(Stored rows)
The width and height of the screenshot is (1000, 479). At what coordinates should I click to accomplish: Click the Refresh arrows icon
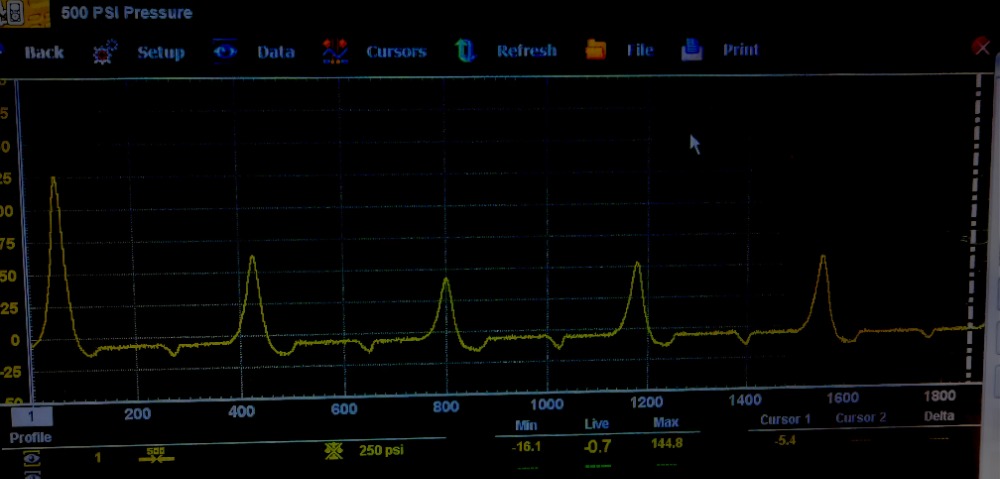(x=464, y=51)
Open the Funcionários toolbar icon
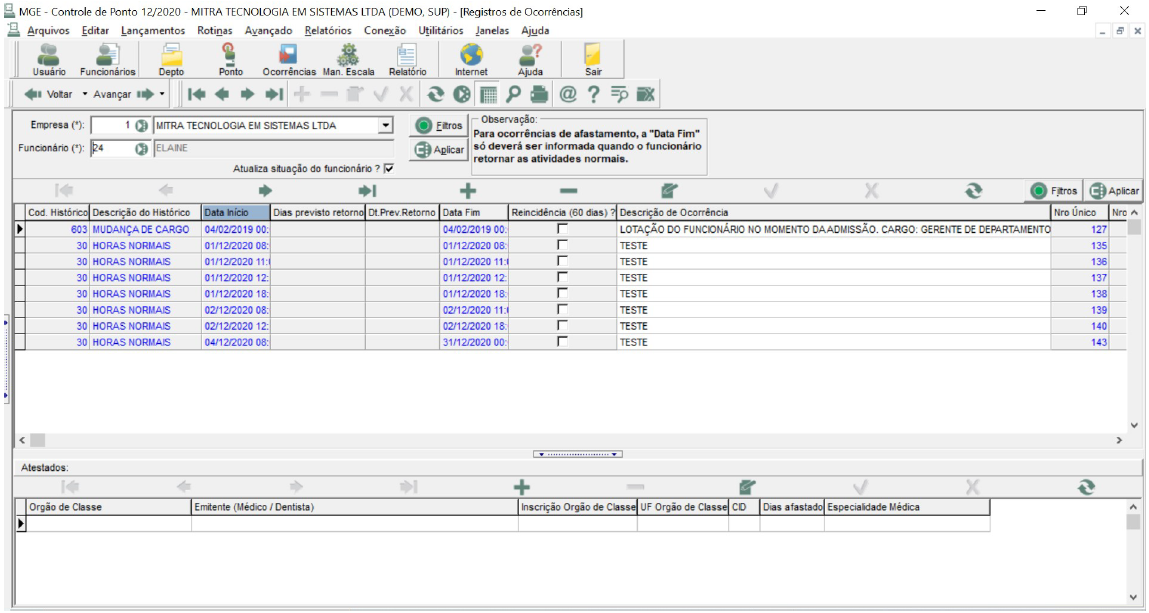 (x=108, y=59)
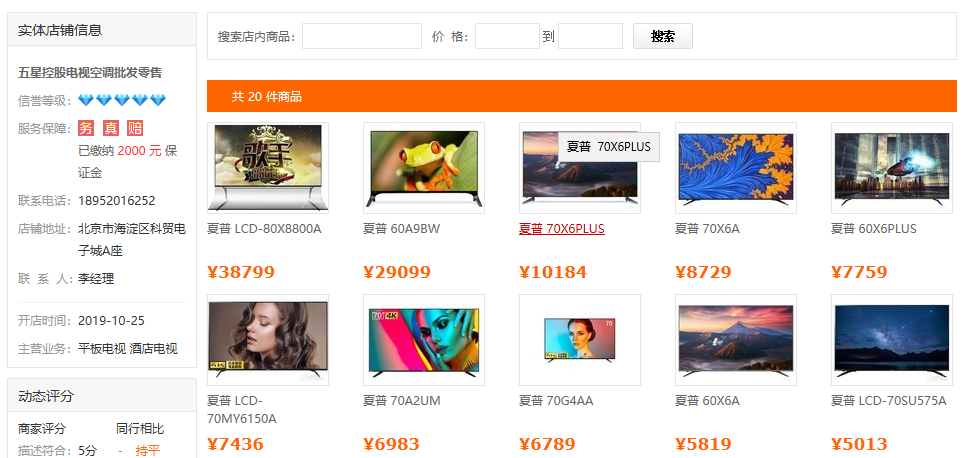Click the ¥38799 price of LCD-80X8800A
The image size is (964, 458).
point(241,272)
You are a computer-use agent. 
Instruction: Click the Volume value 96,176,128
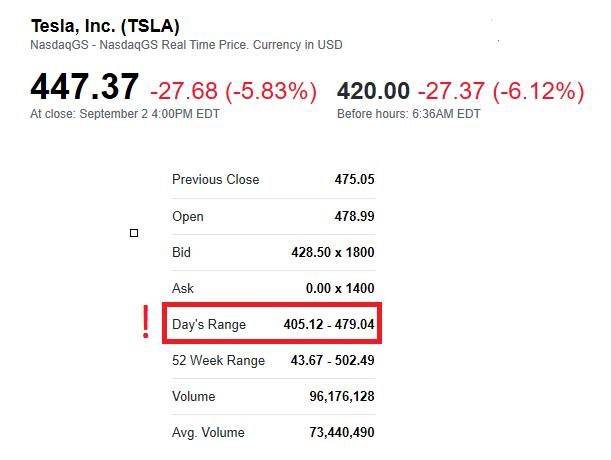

Your task -> Copy out the rows from the line containing "You are a computer-use agent." through the end of the rows, including both ends. Leave the pictures out.

Output for this exercise ->
You are a computer-use agent. 
Instruction: Click the Volume value 96,176,128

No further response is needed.